Exercise prompt:
Locate the line containing "You are a computer-use" in the entries below, then retype it and every later line exactly, leaving out pictures.

START Listed entries

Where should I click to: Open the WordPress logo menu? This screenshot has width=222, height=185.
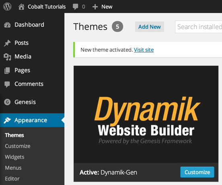click(x=7, y=6)
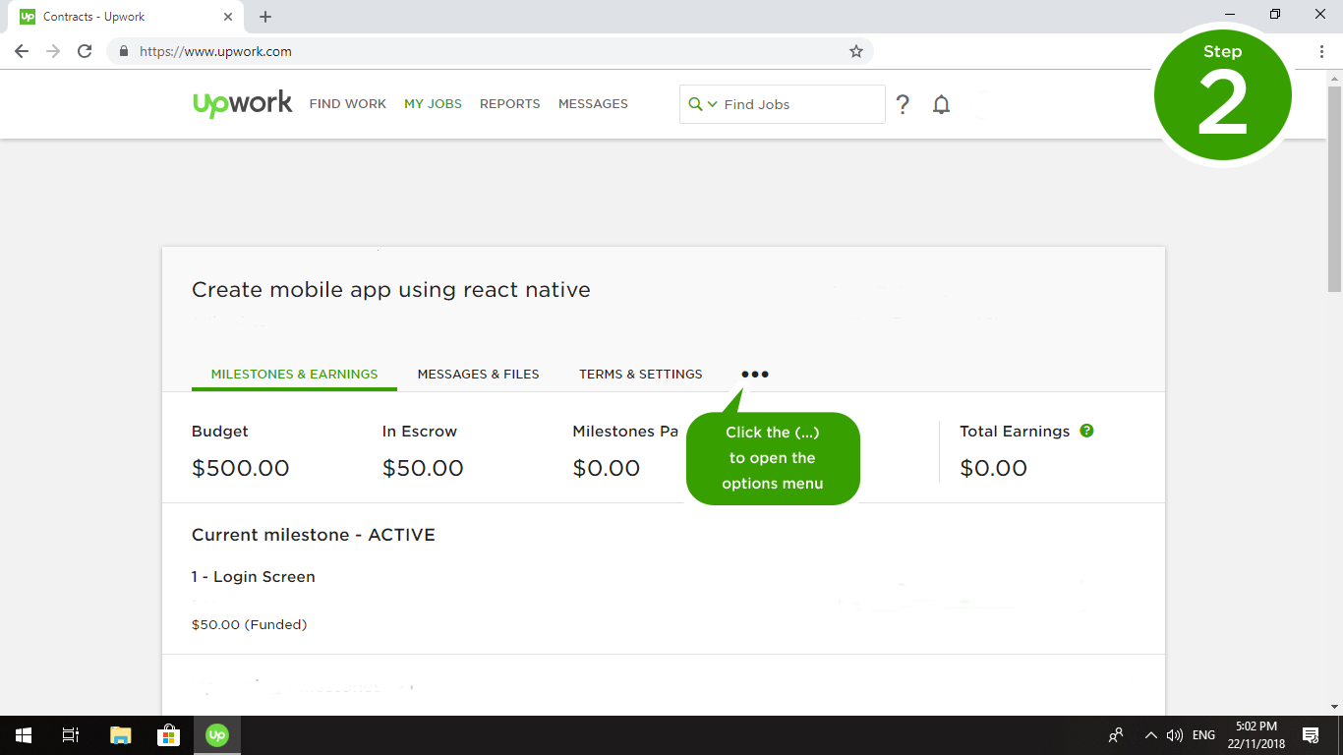Open Microsoft Store from the taskbar

[168, 734]
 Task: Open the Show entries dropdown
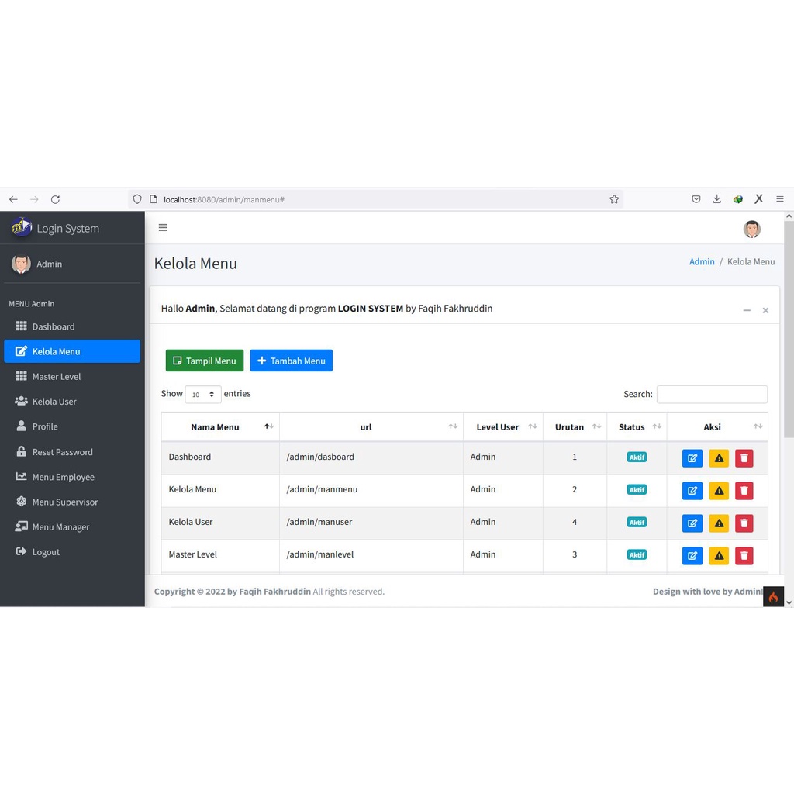coord(202,394)
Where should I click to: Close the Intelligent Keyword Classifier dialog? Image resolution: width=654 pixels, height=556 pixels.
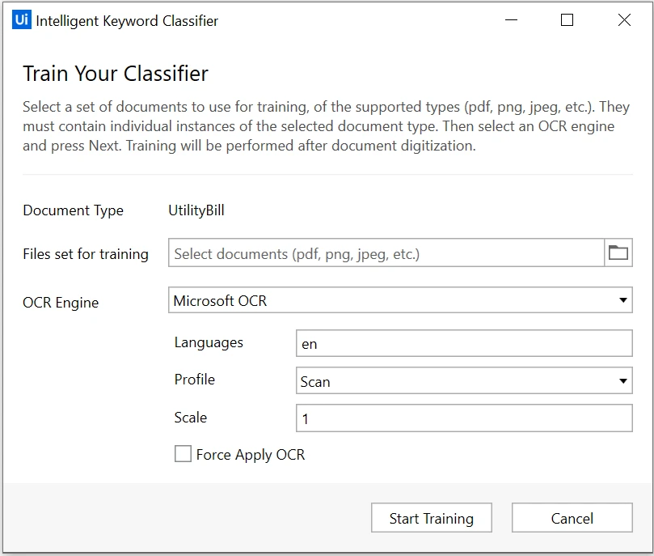(624, 19)
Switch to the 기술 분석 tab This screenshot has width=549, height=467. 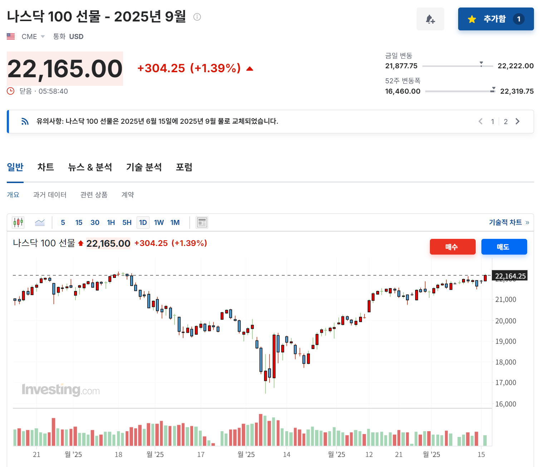pyautogui.click(x=144, y=167)
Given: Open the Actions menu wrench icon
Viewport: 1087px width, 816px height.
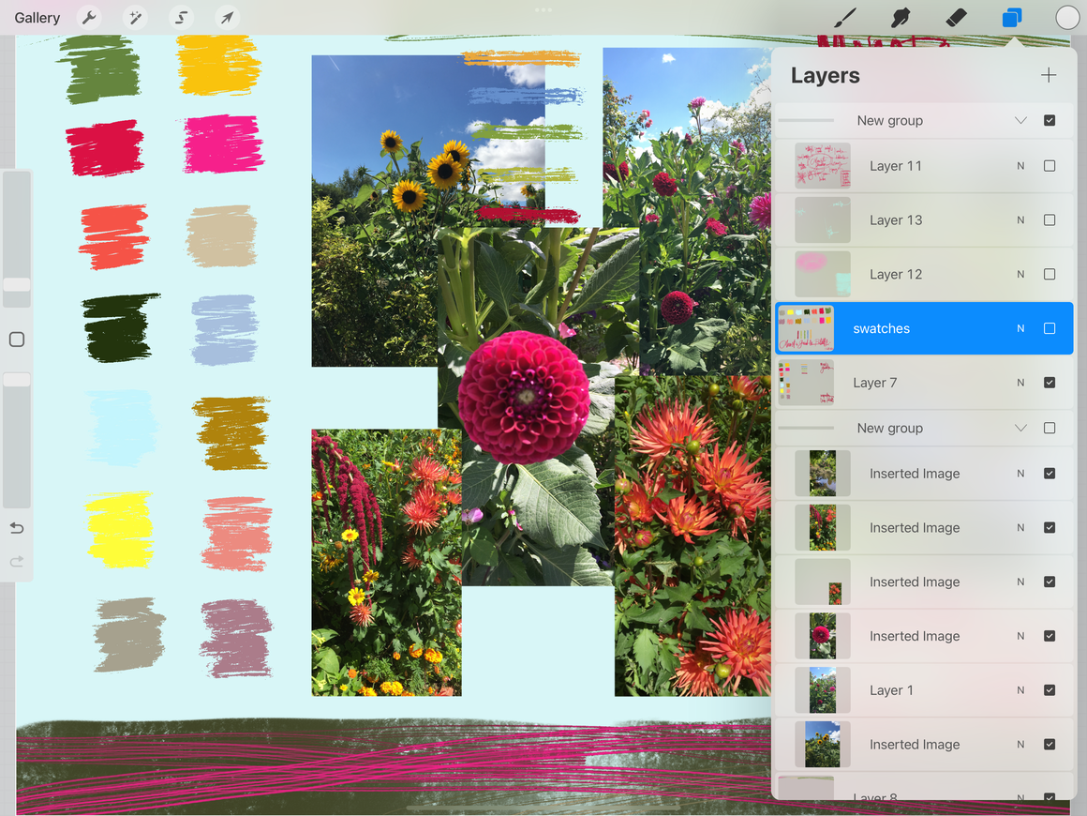Looking at the screenshot, I should coord(88,17).
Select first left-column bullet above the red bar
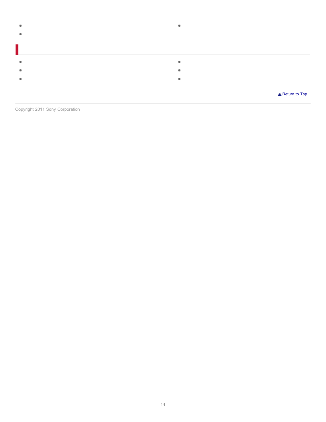Screen dimensions: 326x422 (x=21, y=26)
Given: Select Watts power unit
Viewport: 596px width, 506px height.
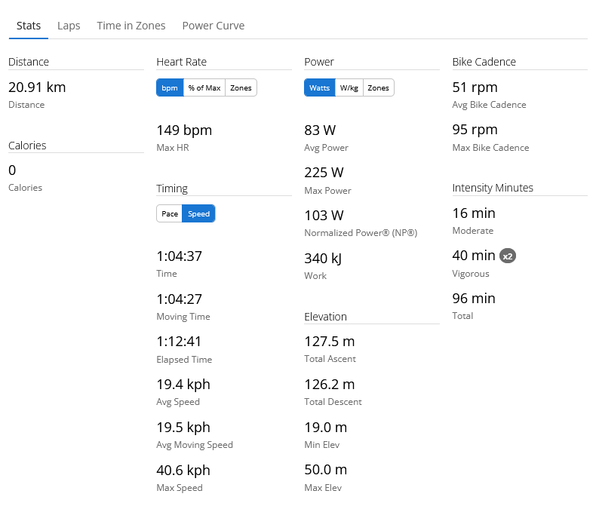Looking at the screenshot, I should tap(319, 88).
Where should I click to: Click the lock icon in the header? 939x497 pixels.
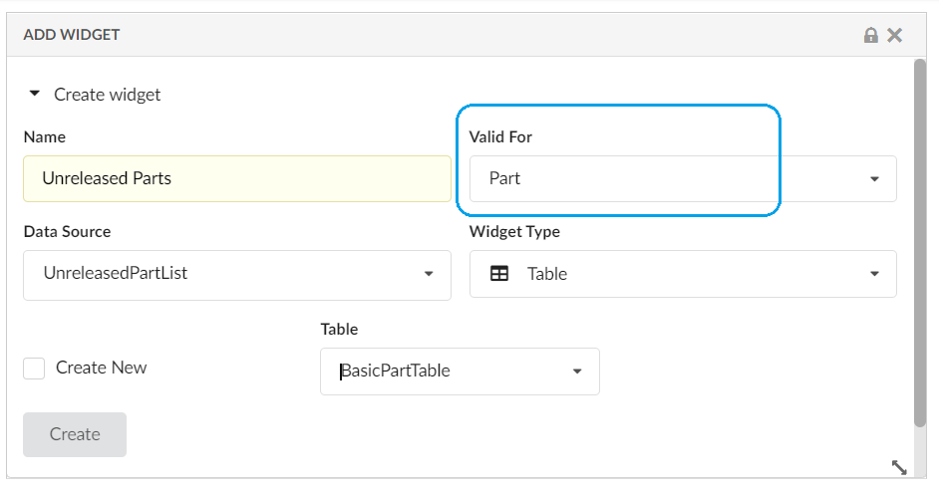870,35
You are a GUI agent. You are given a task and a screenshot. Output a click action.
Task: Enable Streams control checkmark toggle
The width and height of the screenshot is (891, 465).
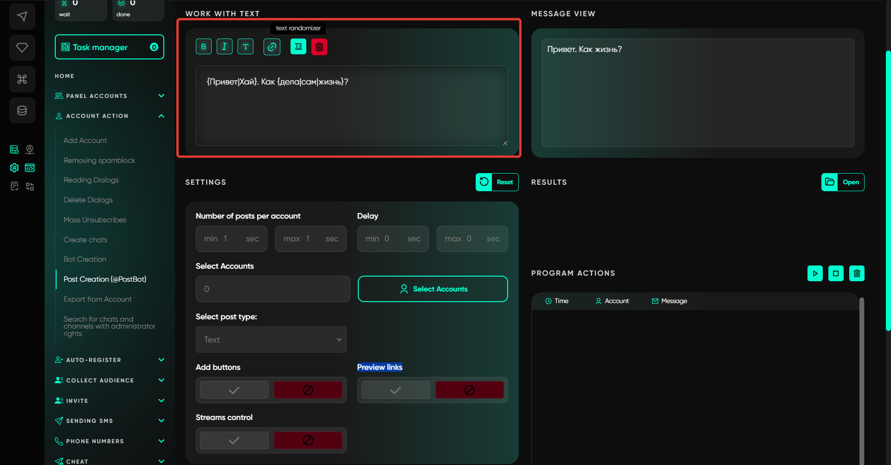[234, 440]
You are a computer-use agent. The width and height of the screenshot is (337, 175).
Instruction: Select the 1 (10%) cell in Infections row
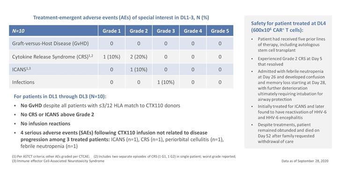166,82
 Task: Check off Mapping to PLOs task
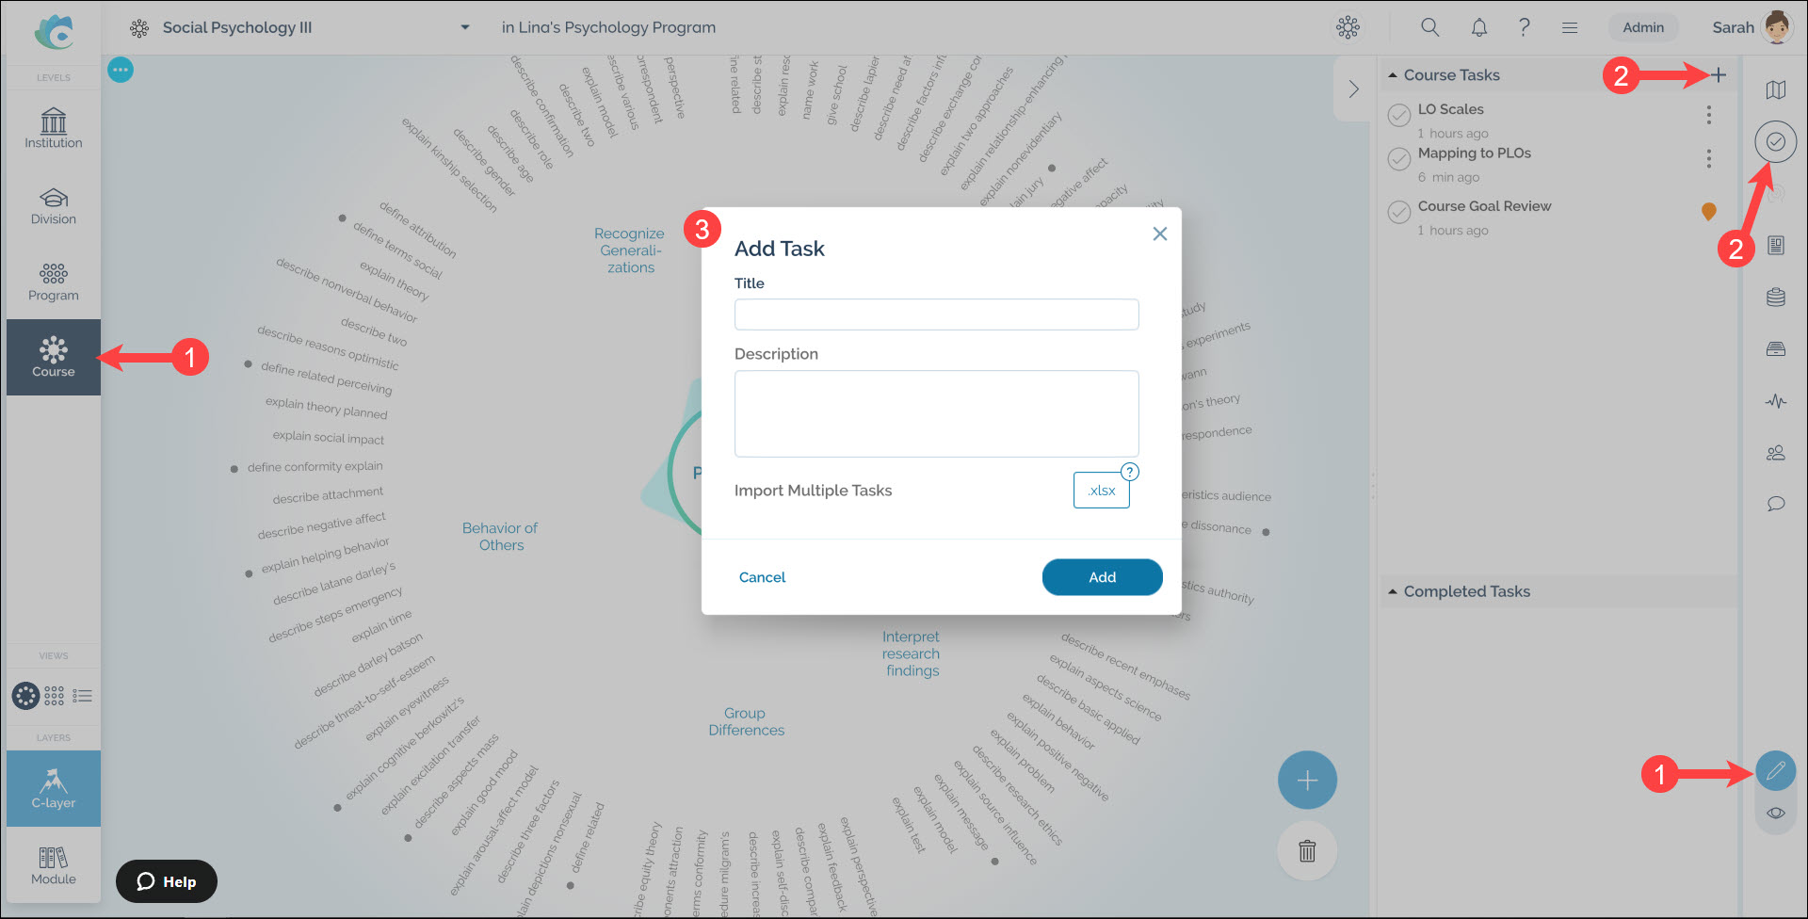(x=1399, y=158)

END Listed entries

Task answer:
You are a computer-use agent. The width and height of the screenshot is (337, 175).
Instruction: Select the 1 (10%) cell in Infections row
166,82
 Task: Check off Mapping to PLOs task
(x=1399, y=158)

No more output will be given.